Look below for the line that contains "Proceed with the Suivant button", then copy it and each following line exactly, through and including the line that contains "Given: Click BUY NOW on the 7.5GB plan".

▶ _DATA IN THIS EXERCISE_
-- Opening Marker --

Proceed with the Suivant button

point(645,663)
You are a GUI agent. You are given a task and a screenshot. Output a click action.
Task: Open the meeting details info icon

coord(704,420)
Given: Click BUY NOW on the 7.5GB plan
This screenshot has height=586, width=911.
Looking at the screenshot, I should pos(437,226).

-- Closing Marker --
-- Opening Marker --

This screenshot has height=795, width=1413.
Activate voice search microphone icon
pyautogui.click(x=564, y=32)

-- Closing Marker --

▶ _ANSWER SPACE_
Proceed with the Suivant button

point(645,663)
You are a GUI agent. You are given a task and a screenshot. Output a click action.
Task: Open the meeting details info icon

coord(704,420)
Given: Click BUY NOW on the 7.5GB plan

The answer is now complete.